**Source data**
::::::::::

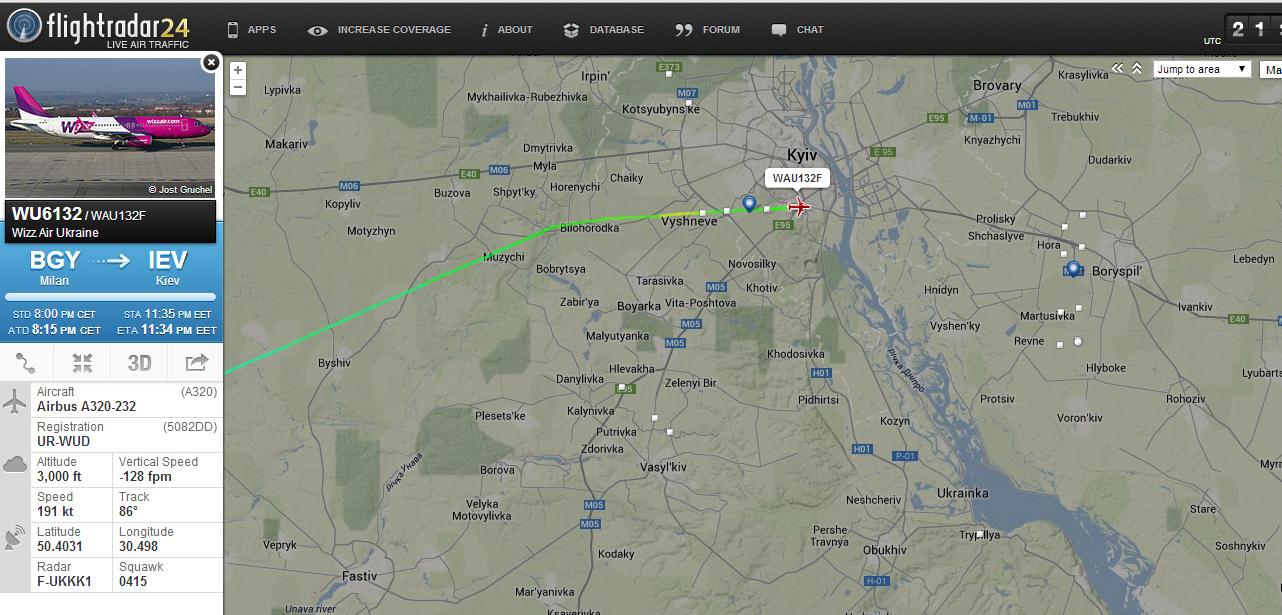This screenshot has height=615, width=1282.
Task: Zoom out on the map
Action: 238,87
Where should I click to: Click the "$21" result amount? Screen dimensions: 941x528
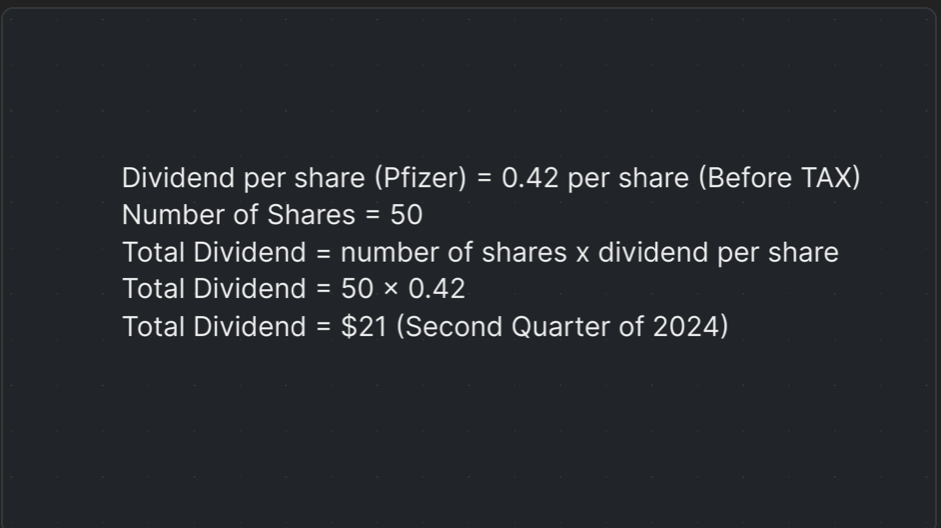tap(364, 326)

::::::::::

**The task**
Restate, word for word, each line from the line containing "Where should I" through the end of the entries above; the pictures are not part of the copy.

**Task response**
Where should I click to: Click the "$21" result amount? Screen dimensions: 941x528
tap(364, 326)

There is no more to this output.